The Gwinnett Daily Post is a daily newspaper published in Gwinnett County, Georgia, and serves as the county's legal organ. The newspaper is owned by Times-Journal Inc. and prints Wednesday and Sunday each week.

==History==
In 1970 advertising director Bruce Still left his job at the Gwinnett Daily News to start a weekly publication in Lawrenceville, the Lawrenceville Home Weekly. In 1973 it was renamed The Home Weekly and was published until 1987, when it was renamed The Gwinnett Home Weekly to reflect its expanded readership and circulation. These were weekly publications that served Lawrenceville and surrounding Gwinnett County. In 1992 the Gwinnett Home Weekly changed its name to the Gwinnett Post-Tribune and began publishing twice a week. The newspaper was owned by Still Advertising and Promotions until 1995, when Gray Communications purchased it for $3.7 Million and reorganized it as a daily publication, the Gwinnett Daily Post, which published Tuesday through Saturday. In 2005 Gray's newspaper holdings were spun off into a separate company which was named Triple Crown Media. Triple Crown Media changed its name to Southern Community Newspapers Incorporated in 2010.

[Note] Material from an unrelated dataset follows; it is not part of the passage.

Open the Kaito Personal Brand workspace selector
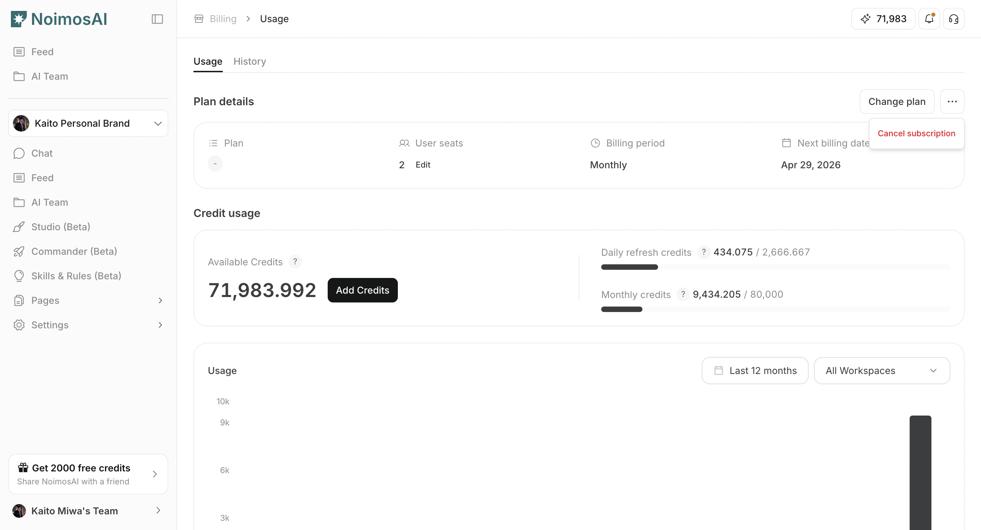The width and height of the screenshot is (981, 530). click(88, 123)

A Sunday edition of the paper was added in 1997 due to its expanding circulation, and the Tuesday publication was dropped in 2012.

In November 2022, the paper was sold by Southern Community Newspapers, Inc. to Times-Journal Inc.

==Circulation==
By 1996 the newly owned and renamed Gwinnett Daily Post had a circulation of 13,055, according to the Audit Bureau of Circulations's September 1996 report. Gwinnett County officials designated the Gwinnett Daily Post as the county's official legal organ that same year. In January 1997 the Gwinnett Daily Post partnered with Northeast Gwinnett Cable Vision to provide its customers with free Gwinnett Daily Post subscriptions, which were purchased at a discounted rate by Northeast Gwinnett Cable Vision. The agreement added subscriptions for over 38,000 cable customers, which more than tripled the Posts circulation.

In response to the subscription partnership, the Atlanta Journal-Constitution filed a lawsuit in 1997 against Gwinnett County to prevent them from using the Gwinnett Daily Post as the county's legal organ. They argued that cable customers were not considered paid subscriptions, citing a Georgia statute that required 85% of a newspaper's circulation be paid subscribers in order to be designated as a county's legal organ. The lawsuit was dismissed by a Gwinnett Superior Court which was appealed and taken to the Georgia Supreme Court. That court ruled in favor of the Gwinnett Daily Post and dismissed the lawsuit.